> TASK STATEMENT
Render the records as a JSON list of strings, starting at the line that contains "The image size is (457, 437)." and ending at the line that contains "Action: (x=9, y=55)", with one string per line, blank lines omitted, and nothing outside that range.

> Rows of pointing data
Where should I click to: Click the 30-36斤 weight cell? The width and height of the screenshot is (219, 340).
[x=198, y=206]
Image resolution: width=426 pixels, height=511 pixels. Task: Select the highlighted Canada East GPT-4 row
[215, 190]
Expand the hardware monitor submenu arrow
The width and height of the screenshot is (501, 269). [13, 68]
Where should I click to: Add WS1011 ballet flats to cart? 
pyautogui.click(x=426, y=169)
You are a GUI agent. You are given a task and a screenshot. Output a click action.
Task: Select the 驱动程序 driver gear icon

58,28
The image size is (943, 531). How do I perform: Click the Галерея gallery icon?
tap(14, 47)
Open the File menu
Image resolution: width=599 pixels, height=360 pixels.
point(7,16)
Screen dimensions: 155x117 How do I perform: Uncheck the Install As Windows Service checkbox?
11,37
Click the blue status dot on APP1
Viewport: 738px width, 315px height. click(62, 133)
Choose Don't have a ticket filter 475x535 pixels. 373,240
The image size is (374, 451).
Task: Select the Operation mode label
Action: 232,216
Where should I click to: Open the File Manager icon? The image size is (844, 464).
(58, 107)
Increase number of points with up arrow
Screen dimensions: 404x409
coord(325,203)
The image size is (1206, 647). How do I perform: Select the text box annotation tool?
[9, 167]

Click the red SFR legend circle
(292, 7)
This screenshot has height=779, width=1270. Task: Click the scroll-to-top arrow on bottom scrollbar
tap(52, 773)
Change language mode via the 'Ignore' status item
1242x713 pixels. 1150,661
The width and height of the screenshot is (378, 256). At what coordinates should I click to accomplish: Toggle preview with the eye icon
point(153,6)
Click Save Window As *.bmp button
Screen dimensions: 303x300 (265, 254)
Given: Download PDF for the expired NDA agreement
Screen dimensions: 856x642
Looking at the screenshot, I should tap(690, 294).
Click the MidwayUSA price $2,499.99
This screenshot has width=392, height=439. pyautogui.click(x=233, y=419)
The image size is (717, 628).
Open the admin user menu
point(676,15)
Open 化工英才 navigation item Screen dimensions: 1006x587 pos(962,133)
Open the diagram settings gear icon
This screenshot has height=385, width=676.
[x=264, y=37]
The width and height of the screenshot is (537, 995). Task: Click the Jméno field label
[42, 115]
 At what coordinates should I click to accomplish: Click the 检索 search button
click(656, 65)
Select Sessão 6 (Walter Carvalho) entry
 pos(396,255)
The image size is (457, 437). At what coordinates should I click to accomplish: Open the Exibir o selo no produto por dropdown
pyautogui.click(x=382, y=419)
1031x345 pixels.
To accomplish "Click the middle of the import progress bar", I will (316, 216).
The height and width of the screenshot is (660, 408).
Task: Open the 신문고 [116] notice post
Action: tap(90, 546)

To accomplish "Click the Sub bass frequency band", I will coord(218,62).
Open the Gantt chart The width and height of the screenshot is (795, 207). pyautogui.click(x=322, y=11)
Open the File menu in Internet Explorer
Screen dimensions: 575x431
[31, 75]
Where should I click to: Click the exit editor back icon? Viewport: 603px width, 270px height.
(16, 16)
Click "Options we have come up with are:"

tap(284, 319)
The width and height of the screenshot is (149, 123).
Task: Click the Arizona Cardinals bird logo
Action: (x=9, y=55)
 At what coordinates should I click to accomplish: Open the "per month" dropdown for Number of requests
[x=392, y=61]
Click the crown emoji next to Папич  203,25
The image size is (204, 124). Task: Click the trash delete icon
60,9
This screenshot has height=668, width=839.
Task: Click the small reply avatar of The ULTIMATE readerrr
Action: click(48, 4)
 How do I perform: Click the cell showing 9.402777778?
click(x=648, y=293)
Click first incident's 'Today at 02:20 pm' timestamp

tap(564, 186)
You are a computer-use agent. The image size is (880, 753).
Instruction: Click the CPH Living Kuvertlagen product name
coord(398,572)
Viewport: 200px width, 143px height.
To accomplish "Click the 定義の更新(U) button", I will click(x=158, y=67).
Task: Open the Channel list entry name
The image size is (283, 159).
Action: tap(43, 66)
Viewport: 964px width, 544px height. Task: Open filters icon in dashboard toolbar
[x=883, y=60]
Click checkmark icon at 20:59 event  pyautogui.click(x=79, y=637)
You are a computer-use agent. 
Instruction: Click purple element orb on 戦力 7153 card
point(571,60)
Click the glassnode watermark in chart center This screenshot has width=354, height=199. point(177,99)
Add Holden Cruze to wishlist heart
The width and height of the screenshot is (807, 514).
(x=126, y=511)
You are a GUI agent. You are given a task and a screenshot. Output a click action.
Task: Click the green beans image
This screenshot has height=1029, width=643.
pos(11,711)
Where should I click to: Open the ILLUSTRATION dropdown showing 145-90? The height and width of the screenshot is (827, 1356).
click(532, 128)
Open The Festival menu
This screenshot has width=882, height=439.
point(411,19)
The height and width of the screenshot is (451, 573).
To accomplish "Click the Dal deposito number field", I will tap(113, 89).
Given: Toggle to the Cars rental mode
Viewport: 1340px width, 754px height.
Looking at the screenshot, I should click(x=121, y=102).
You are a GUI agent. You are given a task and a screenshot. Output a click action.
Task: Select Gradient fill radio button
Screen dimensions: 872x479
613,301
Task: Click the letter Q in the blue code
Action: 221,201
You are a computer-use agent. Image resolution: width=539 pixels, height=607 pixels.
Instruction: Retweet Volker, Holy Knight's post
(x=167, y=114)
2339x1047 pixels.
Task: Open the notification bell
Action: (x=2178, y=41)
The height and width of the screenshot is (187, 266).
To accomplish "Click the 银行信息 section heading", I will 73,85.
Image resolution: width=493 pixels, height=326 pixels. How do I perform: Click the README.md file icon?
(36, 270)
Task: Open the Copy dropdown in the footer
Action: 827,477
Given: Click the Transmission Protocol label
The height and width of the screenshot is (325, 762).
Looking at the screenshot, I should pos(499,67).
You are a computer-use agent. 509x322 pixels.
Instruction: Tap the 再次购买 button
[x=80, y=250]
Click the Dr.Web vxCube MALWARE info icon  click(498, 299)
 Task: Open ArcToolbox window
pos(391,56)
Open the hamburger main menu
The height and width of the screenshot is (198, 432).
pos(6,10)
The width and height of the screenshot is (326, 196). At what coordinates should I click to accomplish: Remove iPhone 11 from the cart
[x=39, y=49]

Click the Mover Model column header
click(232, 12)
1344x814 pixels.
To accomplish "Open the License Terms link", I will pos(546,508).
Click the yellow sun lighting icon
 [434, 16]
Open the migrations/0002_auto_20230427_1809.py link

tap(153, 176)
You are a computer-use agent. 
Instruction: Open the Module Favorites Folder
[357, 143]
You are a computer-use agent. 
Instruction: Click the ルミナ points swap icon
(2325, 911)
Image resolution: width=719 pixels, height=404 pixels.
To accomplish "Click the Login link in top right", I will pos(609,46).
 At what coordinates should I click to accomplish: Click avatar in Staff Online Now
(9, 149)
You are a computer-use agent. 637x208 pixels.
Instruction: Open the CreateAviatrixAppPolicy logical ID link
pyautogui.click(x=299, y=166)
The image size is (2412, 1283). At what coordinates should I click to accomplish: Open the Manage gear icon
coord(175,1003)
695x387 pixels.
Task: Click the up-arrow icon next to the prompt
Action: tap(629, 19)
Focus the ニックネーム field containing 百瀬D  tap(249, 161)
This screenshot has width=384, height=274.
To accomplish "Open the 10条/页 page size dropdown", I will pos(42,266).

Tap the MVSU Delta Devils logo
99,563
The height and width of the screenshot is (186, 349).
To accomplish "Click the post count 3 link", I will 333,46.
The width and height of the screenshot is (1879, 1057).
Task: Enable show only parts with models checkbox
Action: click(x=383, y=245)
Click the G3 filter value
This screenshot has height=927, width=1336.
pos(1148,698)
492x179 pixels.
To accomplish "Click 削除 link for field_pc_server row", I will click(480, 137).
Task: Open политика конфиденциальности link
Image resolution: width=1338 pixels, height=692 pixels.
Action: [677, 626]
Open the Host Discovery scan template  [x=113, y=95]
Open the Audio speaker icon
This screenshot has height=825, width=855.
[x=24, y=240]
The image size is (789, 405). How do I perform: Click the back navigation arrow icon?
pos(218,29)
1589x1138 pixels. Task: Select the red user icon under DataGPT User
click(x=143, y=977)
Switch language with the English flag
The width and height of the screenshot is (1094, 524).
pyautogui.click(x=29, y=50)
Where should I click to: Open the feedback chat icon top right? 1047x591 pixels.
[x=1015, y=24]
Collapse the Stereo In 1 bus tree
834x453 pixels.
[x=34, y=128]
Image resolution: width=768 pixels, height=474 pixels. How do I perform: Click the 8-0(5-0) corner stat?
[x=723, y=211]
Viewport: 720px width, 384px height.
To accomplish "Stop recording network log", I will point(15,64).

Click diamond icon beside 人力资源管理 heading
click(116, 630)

> TASK RESPONSE
[
  "The image size is (457, 437). At what coordinates should I click to accomplish: Open the Exibir o selo no produto por dropdown",
  "pyautogui.click(x=382, y=419)",
  "1031x345 pixels.",
  "To accomplish \"Click the middle of the import progress bar\", I will (316, 216).",
  "The height and width of the screenshot is (660, 408).",
  "Task: Open the 신문고 [116] notice post",
  "Action: tap(90, 546)",
  "To accomplish \"Click the Sub bass frequency band\", I will coord(218,62).",
  "Open the Gantt chart The width and height of the screenshot is (795, 207). pyautogui.click(x=322, y=11)",
  "Open the File menu in Internet Explorer",
  "Screen dimensions: 575x431",
  "[31, 75]",
  "Where should I click to: Click the exit editor back icon? Viewport: 603px width, 270px height.",
  "(16, 16)",
  "Click \"Options we have come up with are:\"",
  "tap(284, 319)",
  "The width and height of the screenshot is (149, 123).",
  "Task: Click the Arizona Cardinals bird logo",
  "Action: (x=9, y=55)"
]